■ WHAT IS BEING ASKED:
Answer these about the flocculation excerpt:
1. In JP 11-46541, what is done to the mixture after the flocs first form?
2. What kind of polymer does JP 2001 232104 use, in contrast to the non-ionic polymers?
3. In the Bertini paper, what two kinds of units do the radical vinyl copolymers contain?

■ EXCERPT TO READ:

JP 11-46541 describes a temperature sensitive hydrophilic polymer added to a suspension of particles below a transition temperature whereupon flocs are formed by absorbing and crosslinking particles as a conventional flocculant. The mixture is heated to above the transition temperature and the absorbed polymer becomes hydrophobic and the suspended particles are rendered hydrophobic and form flocs by hydrophobic interaction. Appropriate external pressure is applied at this time and the particles are readily realigned and water between the particles is expelled by the hydrophobicity of the particles.

JP 2001 232104 describes a process similar to JP 11-46541 but using improved temperature sensitive flocculants that are ionic temperature sensitive polymer as opposed to non-ionic polymers which a absorb onto suspended particles and when the polymer becomes hydrophobic at temperatures about the transition point there are strong hydrate layers around the ionic groups but hydrated layer adhesion between the polymers is prevented by hydrophobic interaction.

Bertini, V. et. al. Particulate Science and Technology (1991), 9(3-4), 191-9 describes the use of multifunctional polymers for the pH controlled flocculation of titanium minerals. The polymers are radical vinyl copolymers containing catechol functions and acrylic acid units. The polymers can change their effect from flocculating to dispersing or inert and vice versa by changing pH.

■ EXTRACTED DATA:

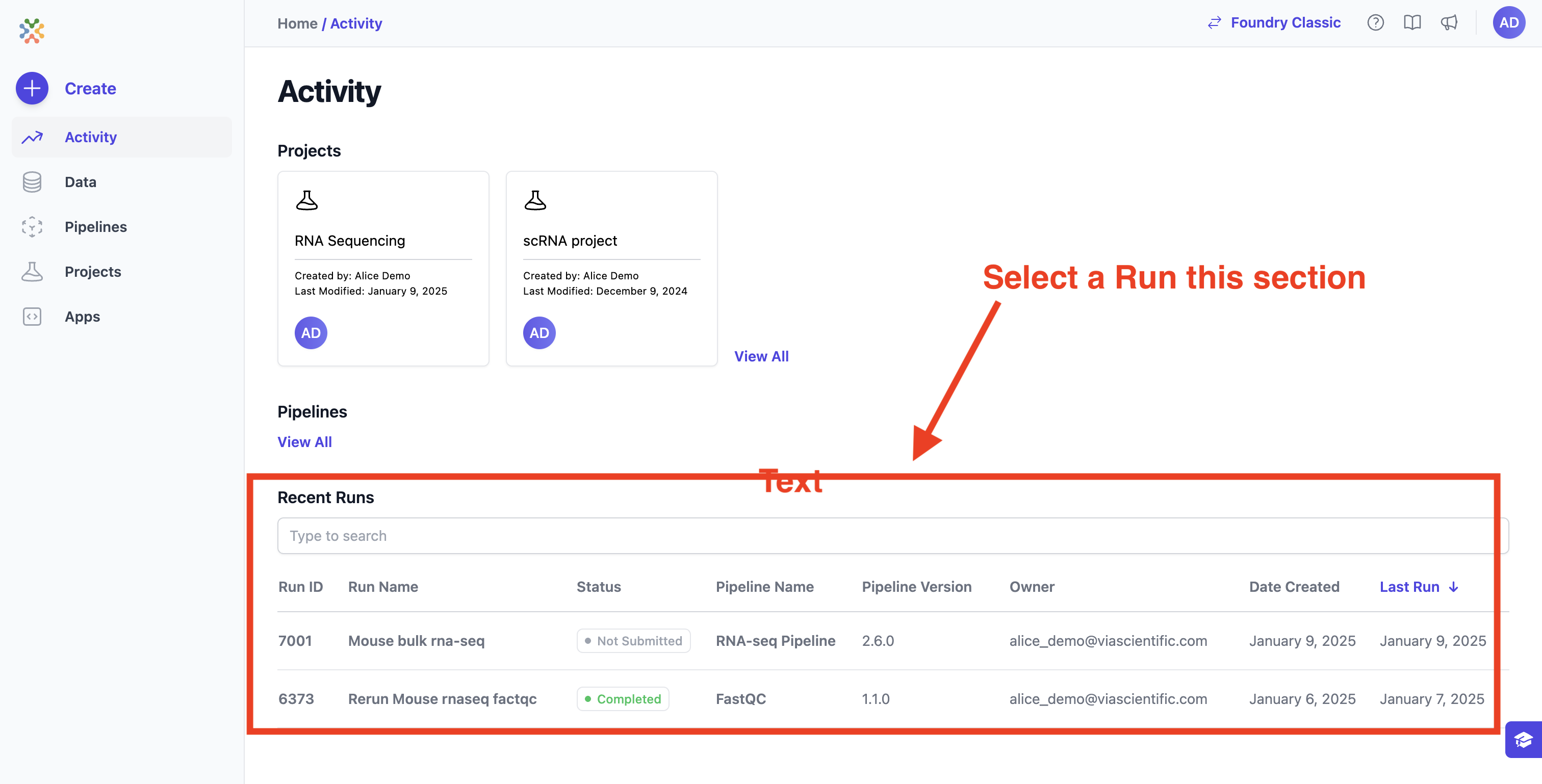This screenshot has width=1542, height=784.
Task: Sort the table by Date Created
Action: click(1294, 587)
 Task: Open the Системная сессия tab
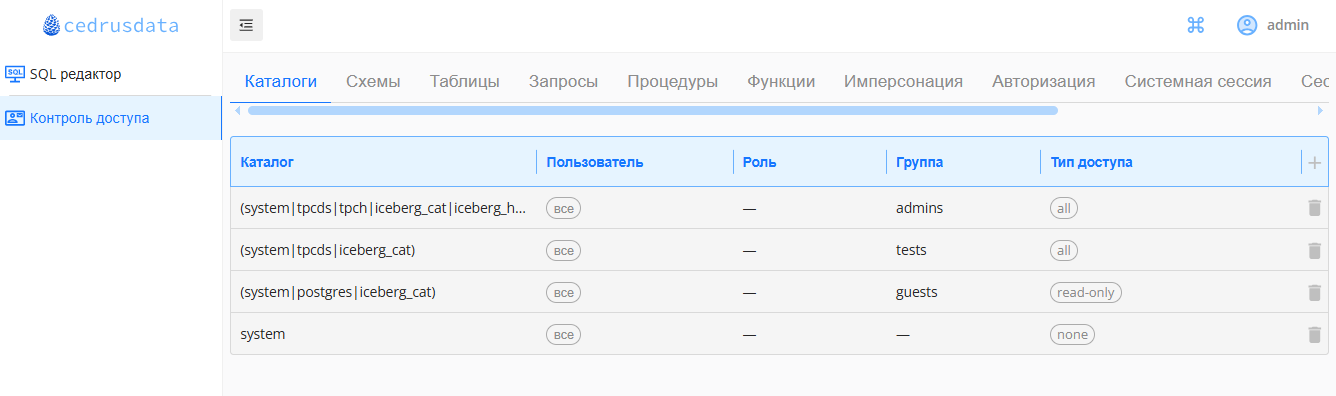tap(1198, 82)
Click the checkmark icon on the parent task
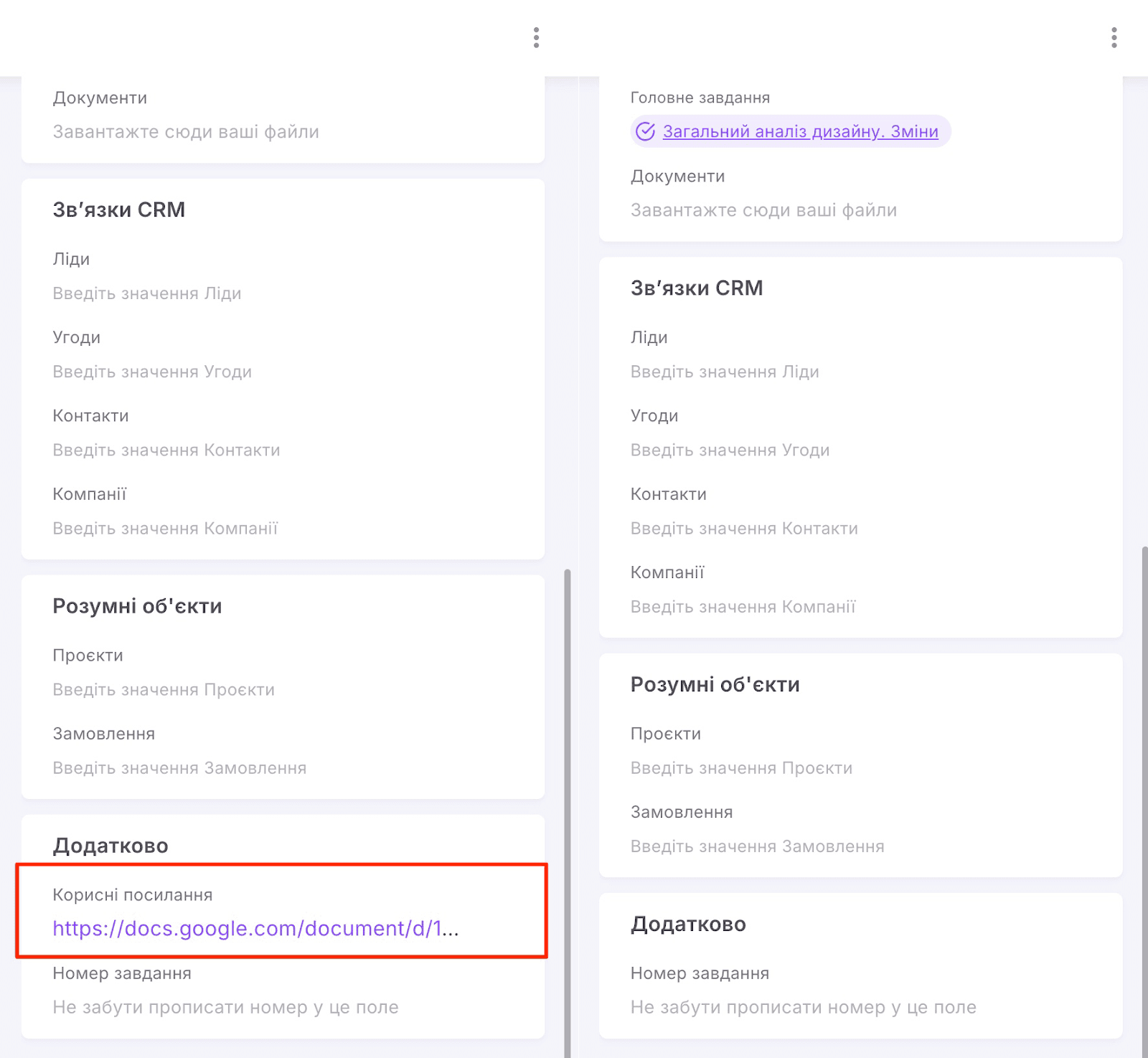 [x=646, y=131]
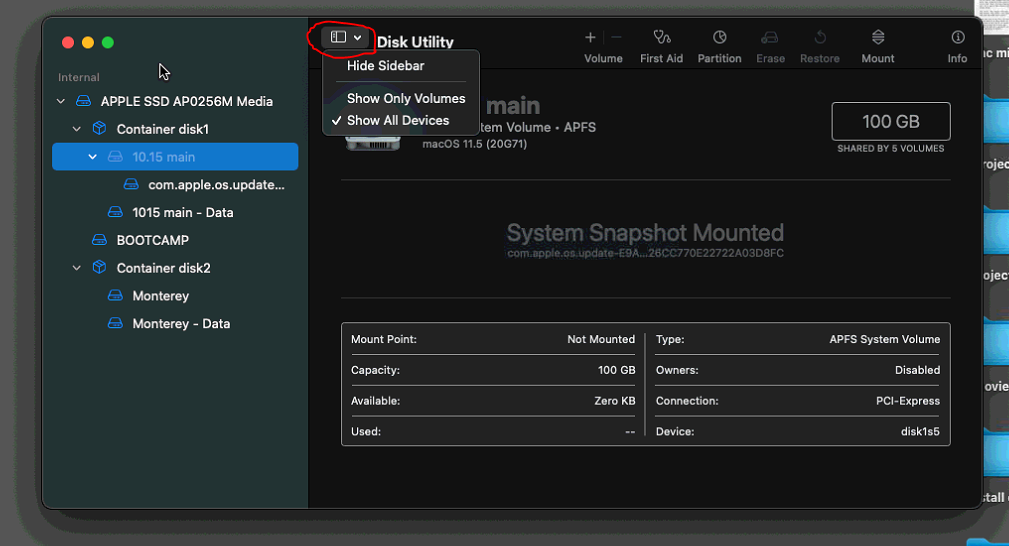1009x546 pixels.
Task: Open the sidebar view dropdown button
Action: [346, 37]

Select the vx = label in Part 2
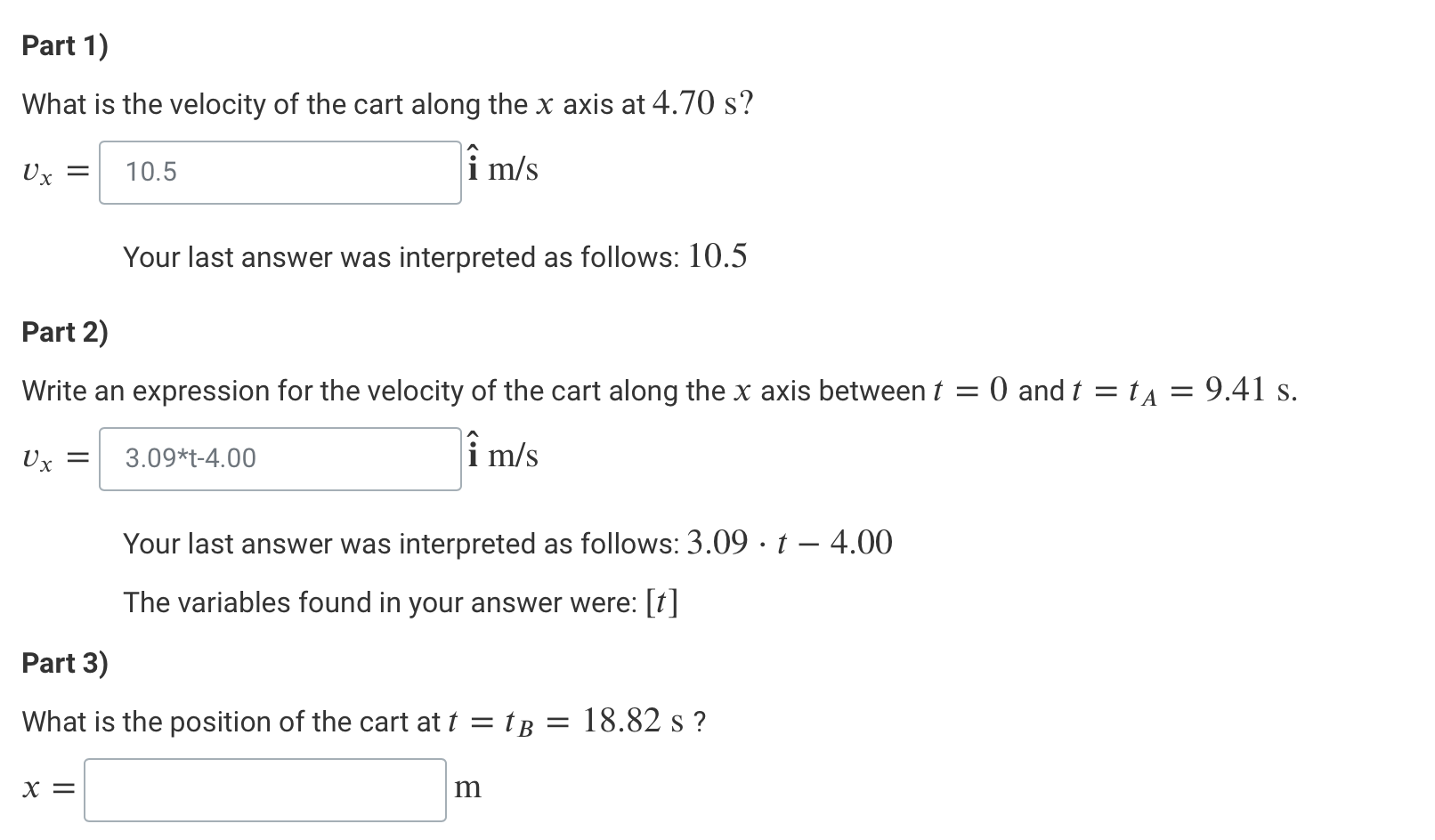click(52, 458)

■ ANSWER TO THIS TASK:
1. It is heated to above the transition temperature.
2. Ionic temperature sensitive polymers.
3. Catechol functions and acrylic acid units.